Detection draws a box around each object — but a box has empty space inside the corners. Segmentation goes finer: it labels EVERY PIXEL with a class. The output is a 'mask' — same size as the input image, but each pixel is colored by what it is. This is what makes Tesla's autopilot, medical imaging, and Google Photos' background blur possible. Pixels, not boxes.
Three Flavors of Segmentation
- Semantic segmentation: every pixel gets a CLASS label (sky, road, car, person). All cars get the same color. Doesn't distinguish between two cars — they merge into one 'car blob'.
- Instance segmentation: every pixel gets a CLASS label AND an INSTANCE id. Car #1 and Car #2 get different colors. The model has to find each individual object.
- Panoptic segmentation: combines both — each pixel gets (class, instance_id) where 'stuff' classes (sky, road) have no instance id and 'thing' classes (cars, people) do.

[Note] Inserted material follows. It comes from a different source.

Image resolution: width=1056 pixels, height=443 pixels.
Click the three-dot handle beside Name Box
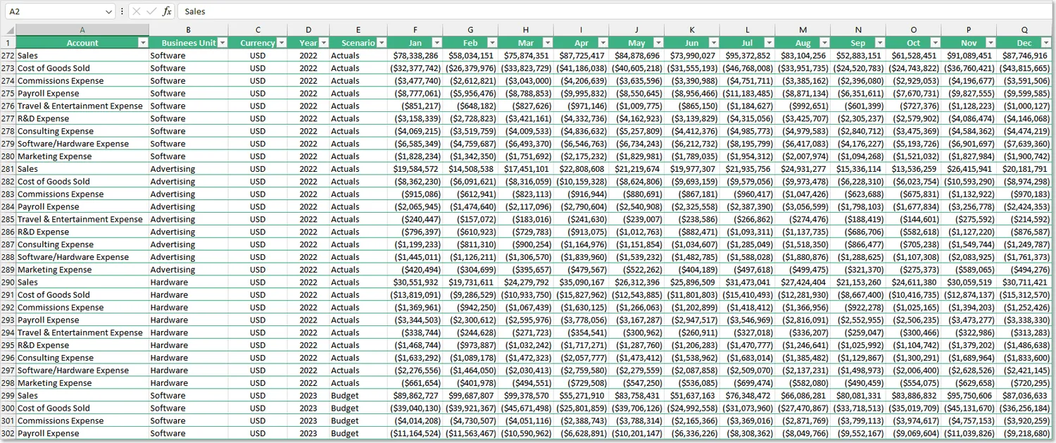[122, 11]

The full picture of what's where.
How Semantic Segmentation Works
Architecture pattern: encoder-decoder with skip connections (U-Net, DeepLab).
Input: H × W × 3 image
Encoder (downsample): conv → pool → conv → pool → conv → pool
spatial: 256 → 128 → 64 → 32
channels: 3 → 64 → 128 → 256
Captures 'what' (semantic features) at low spatial resolution
Decoder (upsample): upconv ← upconv ← upconv
spatial: 32 → 64 → 128 → 256
Recovers 'where' (per-pixel localisation)

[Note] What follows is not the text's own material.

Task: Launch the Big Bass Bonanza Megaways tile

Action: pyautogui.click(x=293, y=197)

Skip connections: encoder features at each resolution copy
over to the corresponding decoder layer.
Lets the decoder use both deep semantic features and
shallow positional features.
Output: H × W × C (logits per pixel per class)
Final mask: argmax over C → H × W class indexDown: see the big picture · Up: paint pixel-perfect masks · Skip: don't lose spatial detail
Loss Functions for Segmentation
Per-pixel cross-entropy is the basic loss:
L = −(1 / HW) Σ_{p} log P(y_p | image)
where y_p is the correct class for pixel p.
Problems:
• Class imbalance: 'sky' covers 30% of typical images, 'pole' covers 0.1% — naive CE
ignores rare classes.
• Boundary errors: pixels at object edges are often missed.
Fixes:
• Weighted CE: weight each pixel inversely to class frequency.
• Dice loss: 1 − (2 × intersection / (sum_pred + sum_target))
directly optimises overlap, robust to imbalance.
• Focal loss: down-weights easy pixels (where the network is confident),
focusing learning on hard cases.
• Boundary loss: extra weight on pixels near object edges.Pixel-level supervision · Dice + CE is the modern default
Instance Segmentation: Mask R-CNN Style
- Step 1: detect objects with a Faster R-CNN-style detector → list of (class, bbox).
- Step 2: for each detected box, run a small 'mask head' that outputs a binary mask within that box.
- Step 3: paste each per-instance mask back onto the original image canvas.
- Result: every detected object has its own pixel-precise outline.
- Modern alternatives: SAM (Segment Anything, 2023) lets you click any point and get a clean mask out — universal segmentation without per-class training.